EG : Régulièrement je reçois des invitations pour assister à l’enterrement du capitalisme. Nous savons bien, cependant, qu’il vivra plus de sept vies ce système qui privatise ses bénéfices mais qui a l’amabilité de socialiser ses pertes, et si cela ne suffisait pas, nous convainc que c’est de la philanthropie. En général, le capitalisme se nourrit du discrédit de ses alternatives. Le mot socialisme, par exemple, est devenu vide de sens, à cause de la bureaucratie qui l’a utilisé au nom du peuple et à cause de la sociale-démocratie qui en son nom a modernisé le look du capitalisme. Nous savons que ce système capitaliste s’arrange bien pour survivre aux catastrophes qu’il déclenche. Nous ne savons pas, en revanche, combien de vies pourra vivre sa principale victime, la planète que nous habitons, pressée jusqu’à la dernière goutte.

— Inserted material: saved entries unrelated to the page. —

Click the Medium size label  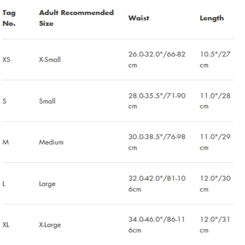51,142
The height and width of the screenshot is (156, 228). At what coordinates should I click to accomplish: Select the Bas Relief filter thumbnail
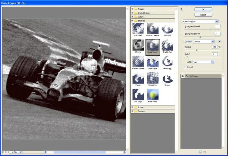(x=138, y=29)
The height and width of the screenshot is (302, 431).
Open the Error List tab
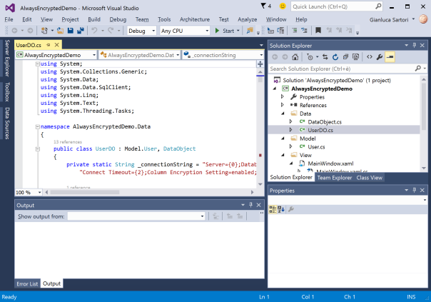[x=27, y=283]
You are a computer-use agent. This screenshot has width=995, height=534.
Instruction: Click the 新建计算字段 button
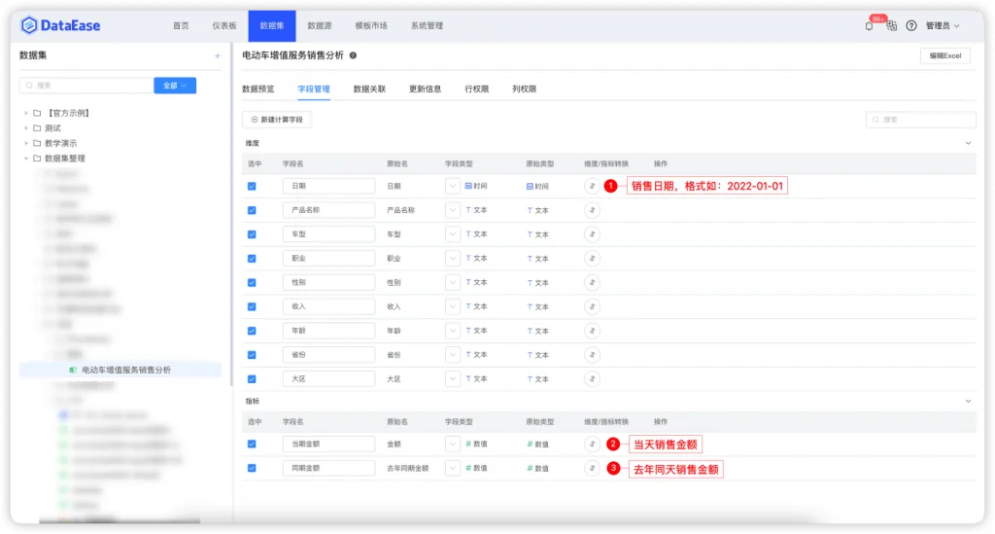277,120
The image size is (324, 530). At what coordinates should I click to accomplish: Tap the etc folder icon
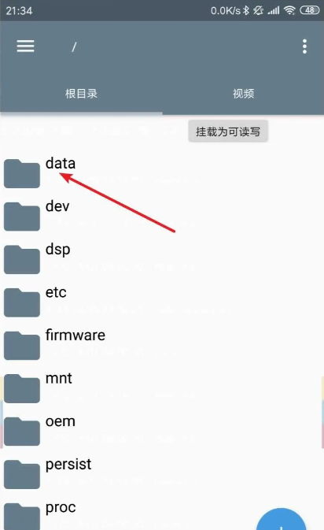click(22, 302)
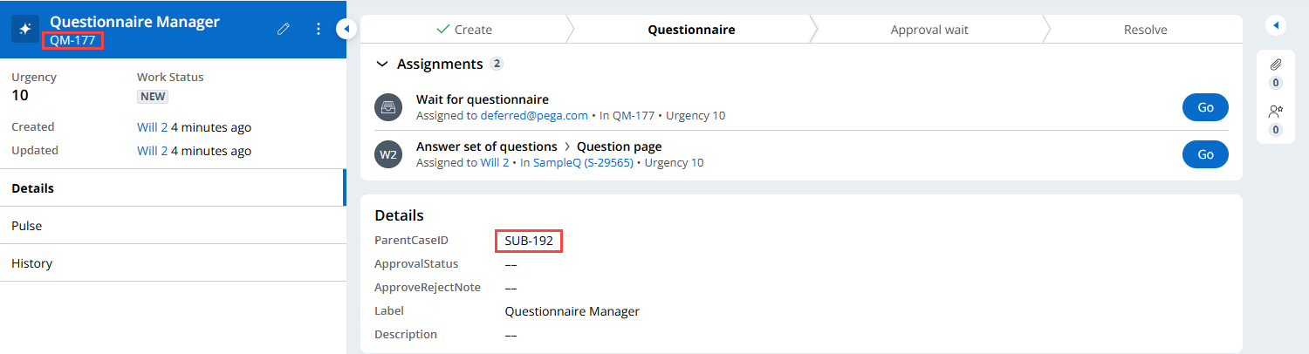Click the W2 operator avatar icon
The width and height of the screenshot is (1309, 354).
[387, 154]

Où déménagerons-nous quand la planète restera sans eau, sans terre, sans air ? L’entreprise Lunar International est déjà entrain de vendre des lots sur la lune. Fin 2008, le multimillionnaire russe Roman Abramovich y a offert un petit terrain à sa fiancée.


GM : Peut être prétend-il être le premier homme qui offre un morceau de lune à une femme, ce qui revient à être une espèce de capitalisme romantique. Crois-tu que si la Chine avait une économie hégémonique elle se convertirait rapidement en un nouvel empire, asservissant et colonialiste comme n’importe quel autre empire ?

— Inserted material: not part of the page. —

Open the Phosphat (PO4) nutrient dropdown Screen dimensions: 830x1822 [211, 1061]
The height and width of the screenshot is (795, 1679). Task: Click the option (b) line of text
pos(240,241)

EG : Si j’étais un prophète professionnel, je mourrais de faim. Je n’y réussis même pas au foot où pourtant je m’y connais. Tout ce que je peux te dire, c’est ce que je peux voir : La Chine est en train de mettre en pratique une combinaison réussie de dictature politique, dans le vieux style communiste, avec une économie qui fonctionne au service du marché mondial capitaliste. La Chine peut ainsi fournir une main d’œuvre ultra bon marché aux entreprises étasuniennes comme Wal Mart, qui interdit les syndicats.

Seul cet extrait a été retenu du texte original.